California Governor Gavin Newsom has announced that he will sign legislation requiring large companies to disclose their carbon footprints. This move could position California ahead of federal regulators when it comes to managing corporate climate risks.
The bill mandating greenhouse gas emissions disclosure was recently approved by the State Senate, leaving Newsom with the final say. During the start of “Climate Week” in New York, which coincided with the U.N. General Assembly, Newsom confirmed that he would sign the bill into law. He did mention that there were some minor details that needed to be addressed.
The legislation would apply to companies earning more than $1 billion a year and operating in California. These companies would be required to measure and disclose various categories of emissions, including a complex category known as Scope 3, which is linked to supply chains and end-users.
While multinational companies like Apple and Microsoft have expressed support for the bill, the California Chamber of Commerce argues that it would increase costs and paperwork for firms.
It’s worth noting that the Securities and Exchange Commission (SEC) has not yet issued its own guidance on these matters.
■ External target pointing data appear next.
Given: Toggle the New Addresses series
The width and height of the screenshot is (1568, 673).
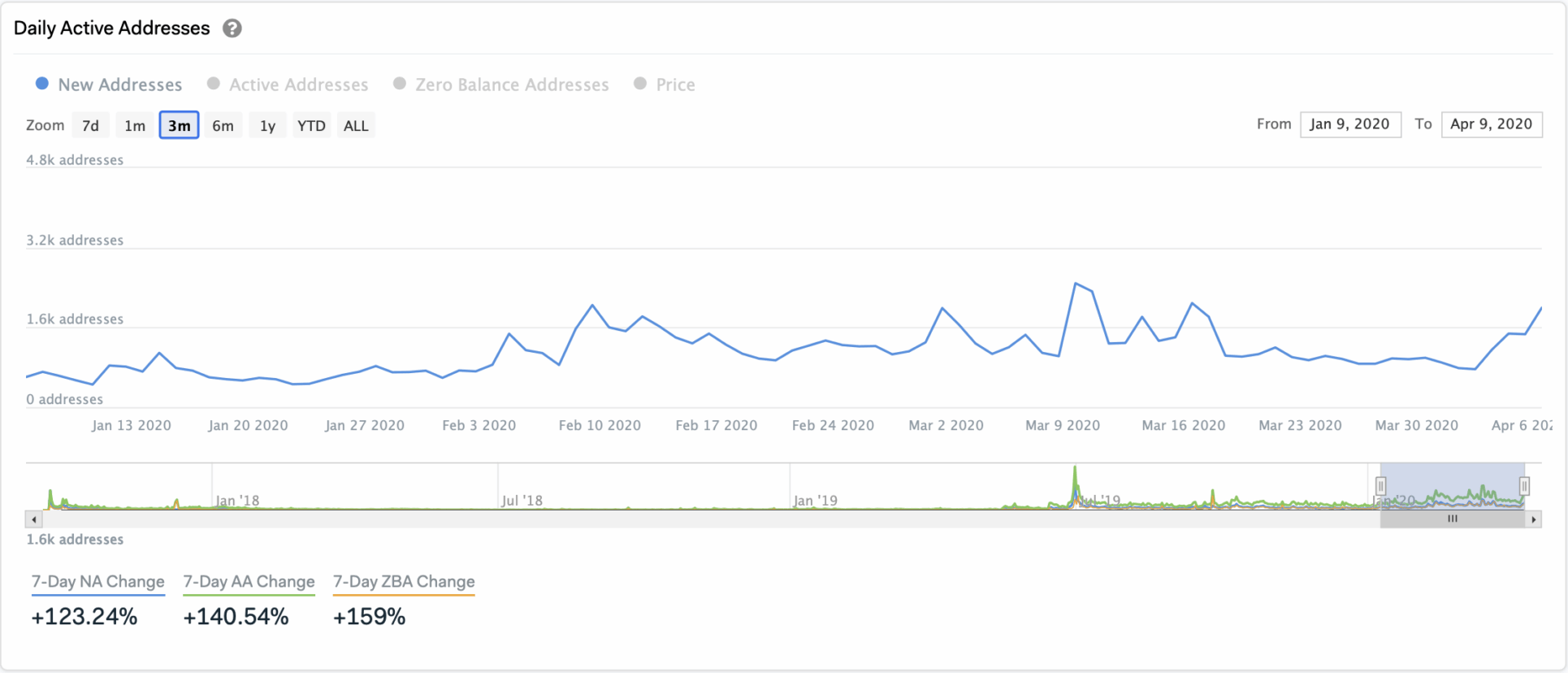Looking at the screenshot, I should tap(109, 85).
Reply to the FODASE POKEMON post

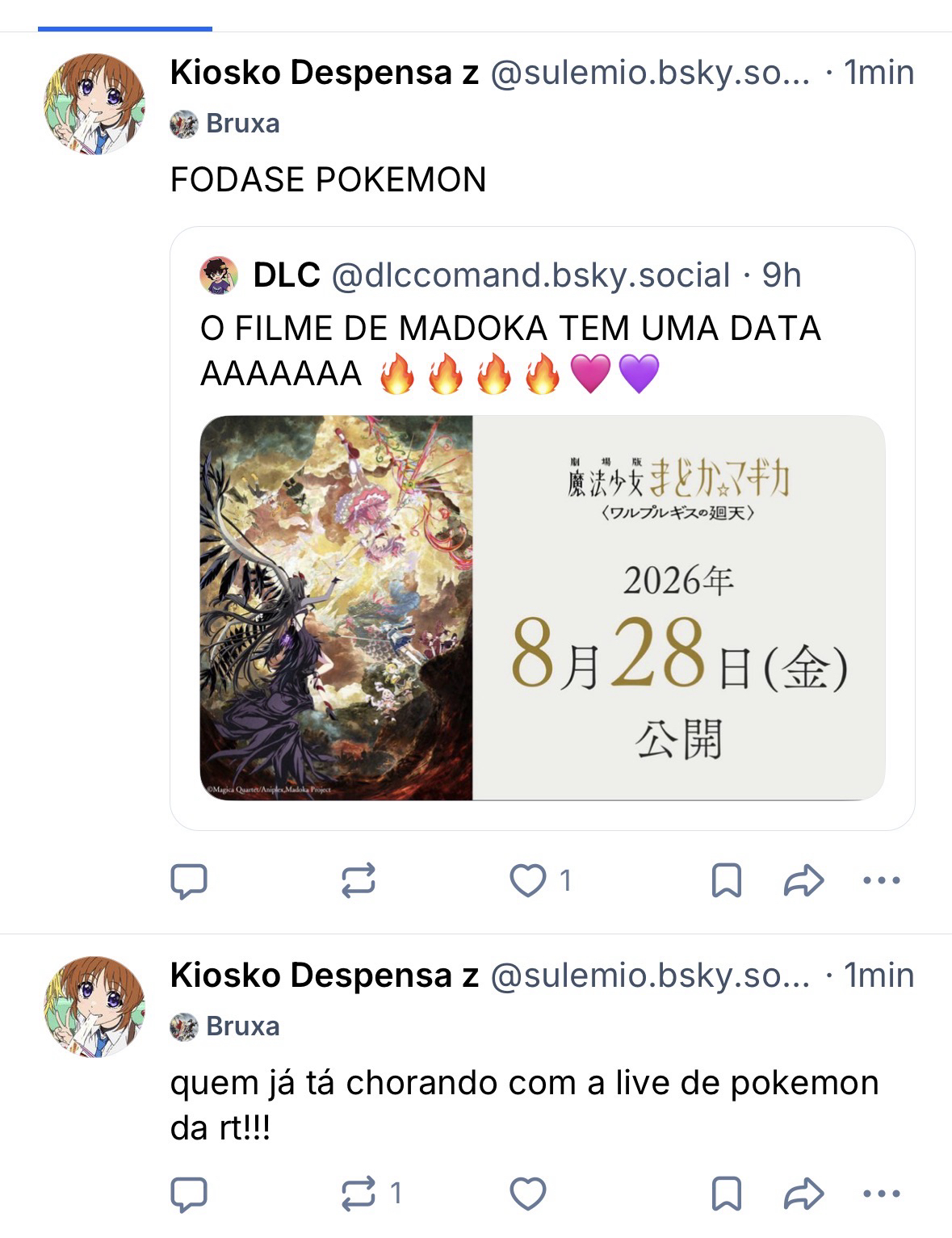(x=189, y=881)
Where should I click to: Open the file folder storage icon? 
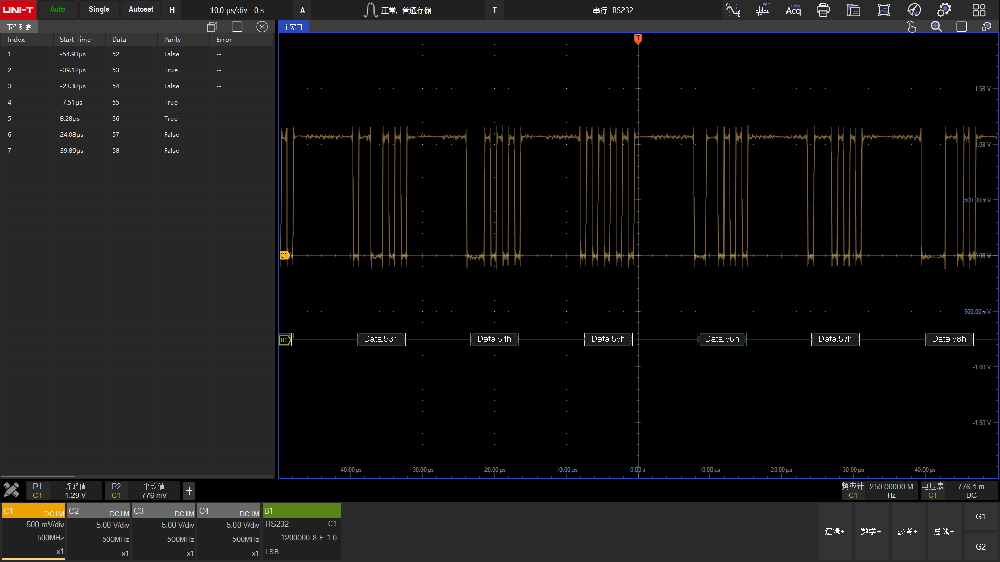[x=853, y=10]
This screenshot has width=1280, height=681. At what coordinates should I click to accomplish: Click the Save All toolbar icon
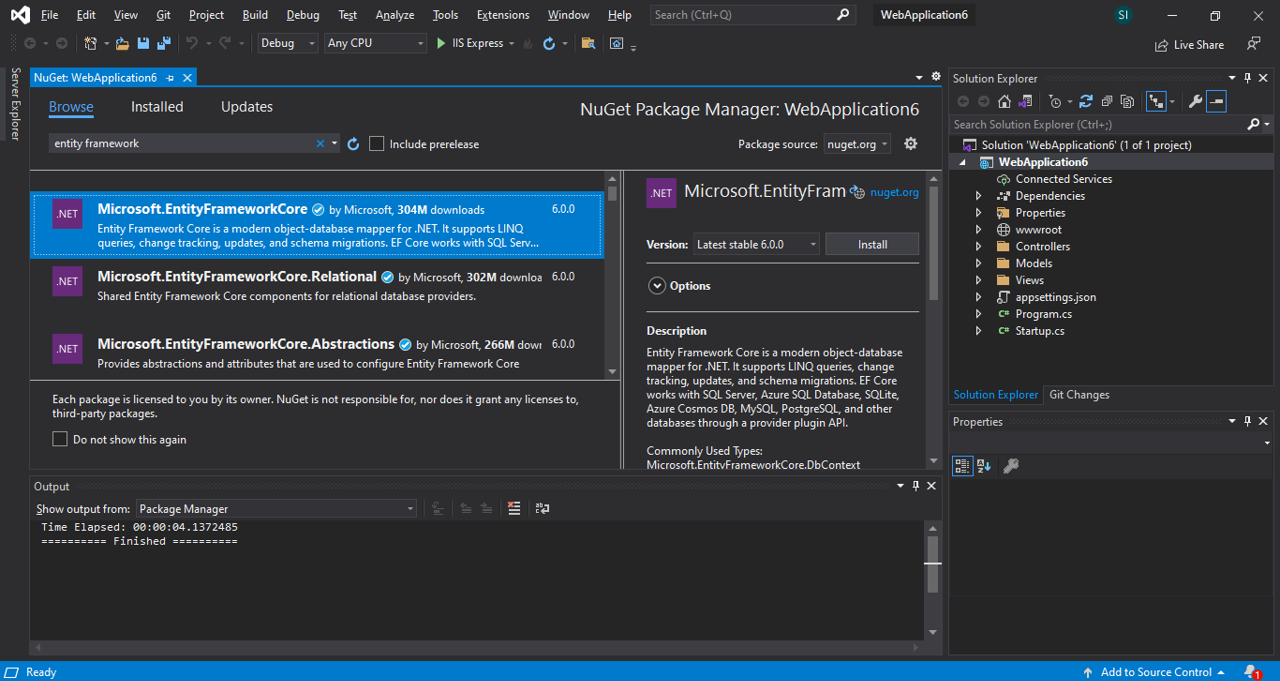coord(163,43)
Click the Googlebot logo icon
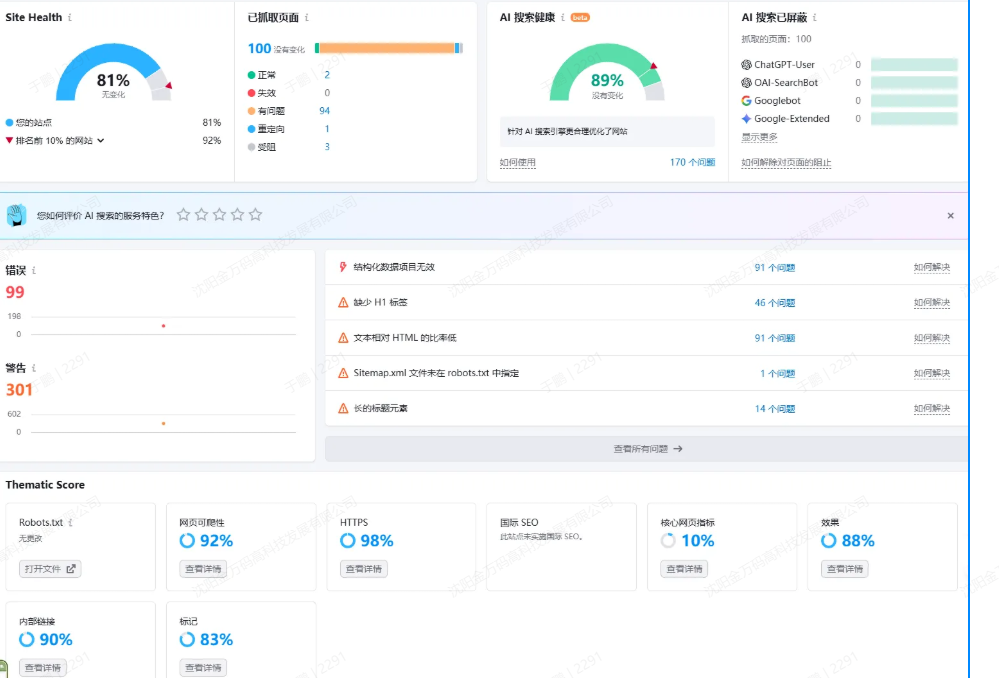The image size is (999, 678). 746,101
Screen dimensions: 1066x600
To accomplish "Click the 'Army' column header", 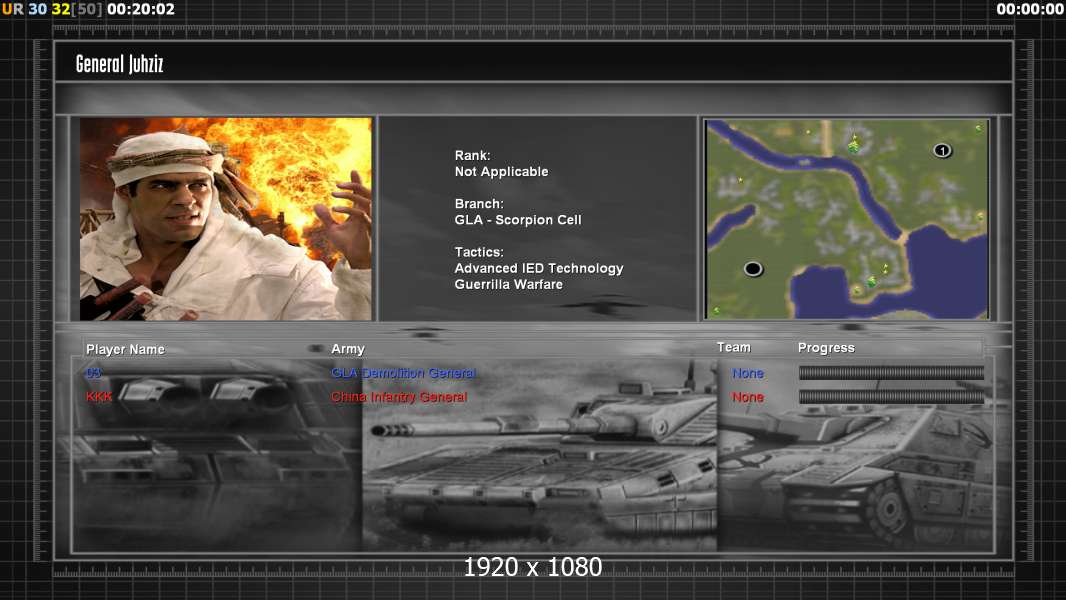I will click(x=348, y=349).
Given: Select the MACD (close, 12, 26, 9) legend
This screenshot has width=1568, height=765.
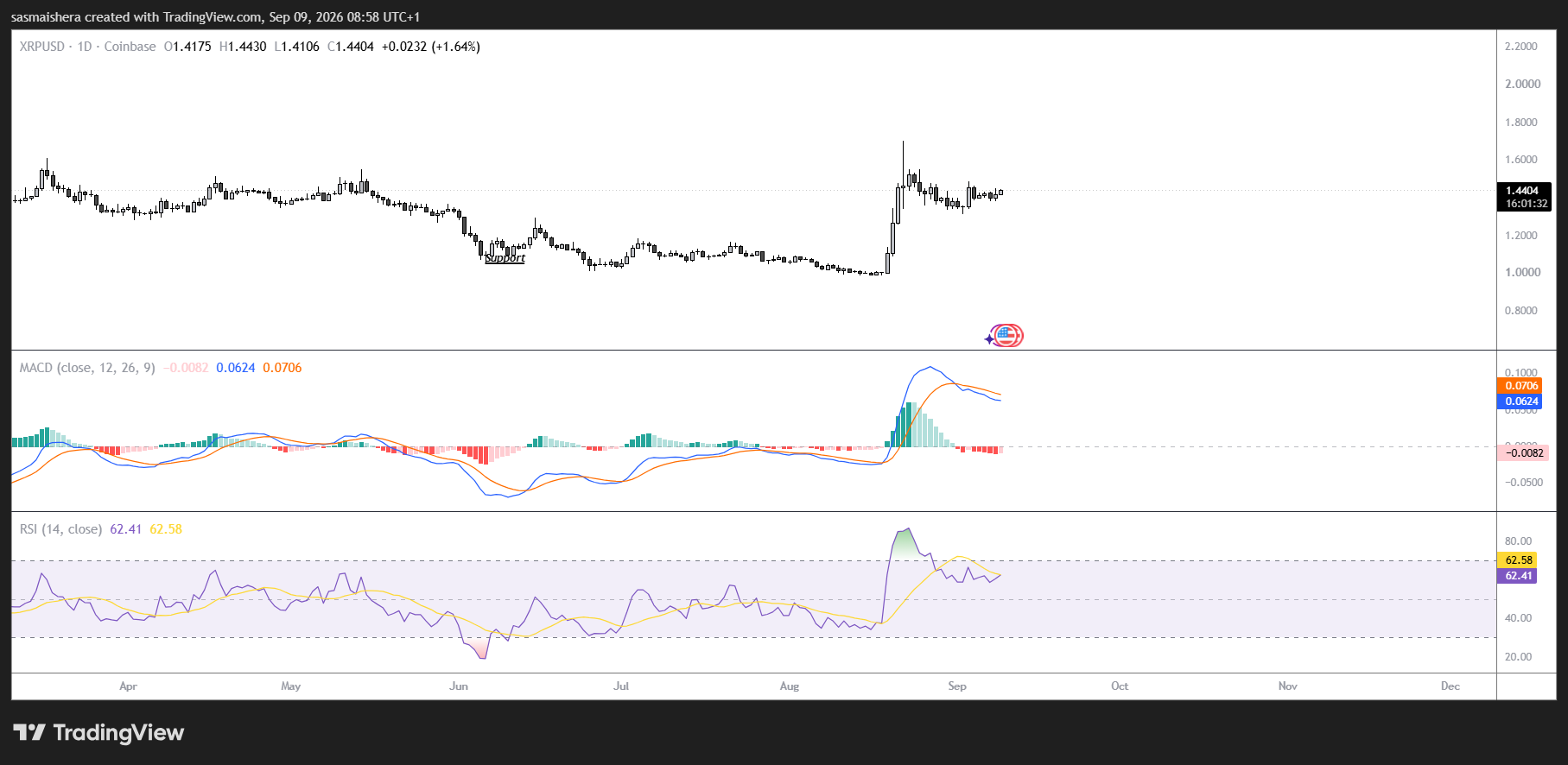Looking at the screenshot, I should click(87, 368).
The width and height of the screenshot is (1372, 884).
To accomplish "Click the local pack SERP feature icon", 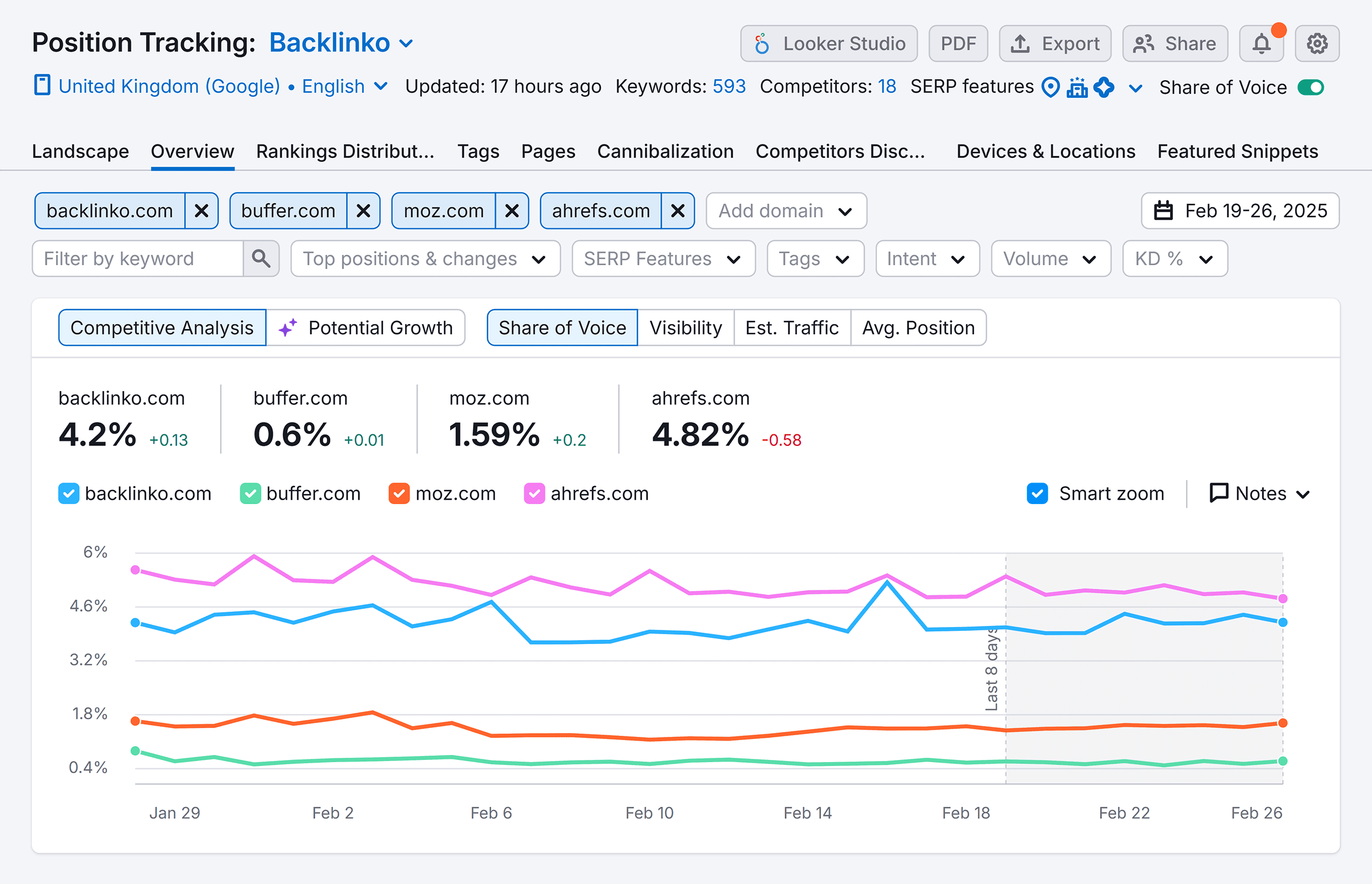I will (x=1077, y=87).
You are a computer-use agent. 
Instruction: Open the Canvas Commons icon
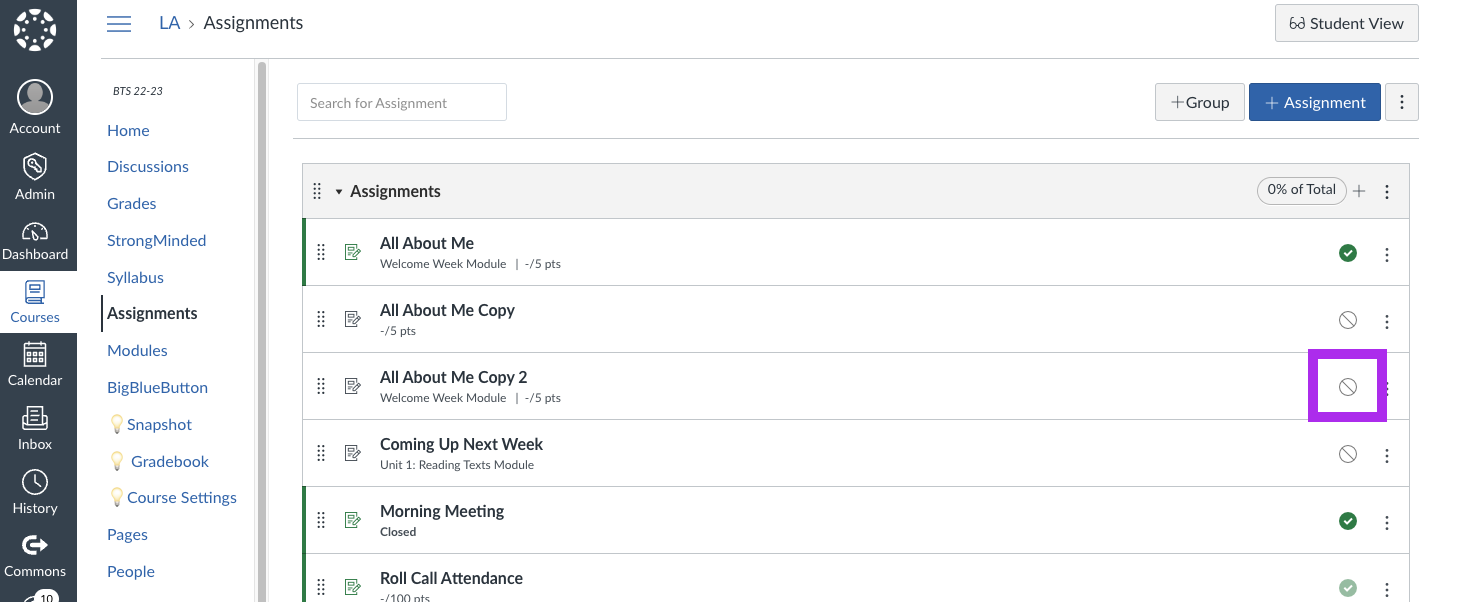(35, 545)
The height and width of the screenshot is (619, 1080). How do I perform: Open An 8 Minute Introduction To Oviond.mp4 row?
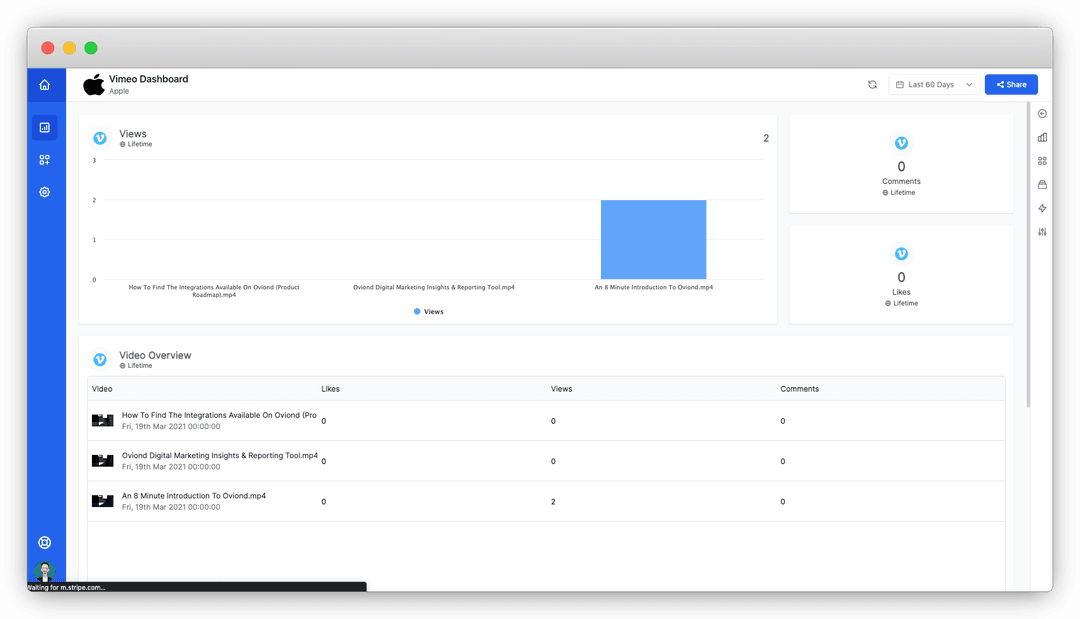pos(546,501)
This means that California’s legislation could potentially put the state ahead in terms of addressing corporate climate risks.
In recent years, managing environmental, social, and governance (ESG) factors has become a controversial topic among U.S. politicians. Critics argue that these measures increase costs and paperwork for businesses, while supporters believe they are necessary for tackling climate change and promoting sustainability.
The signing of this legislation follows California’s decision to sue major oil companies for allegedly downplaying the risks posed by fossil fuels. The state is making significant efforts to hold corporations accountable for their impact on the environment.
It’s important to note that the new California legislation could still face legal challenges. However, if successfully implemented, it could set a precedent for other states to follow in terms of managing corporate climate risks.
Overall, California Governor Gavin Newsom’s commitment to signing legislation requiring carbon footprint disclosure demonstrates the state’s dedication to addressing climate change and holding companies accountable for their environmental impact. By taking this step, California is positioning itself as a leader in managing corporate climate risks, potentially surpassing federal regulators in this area.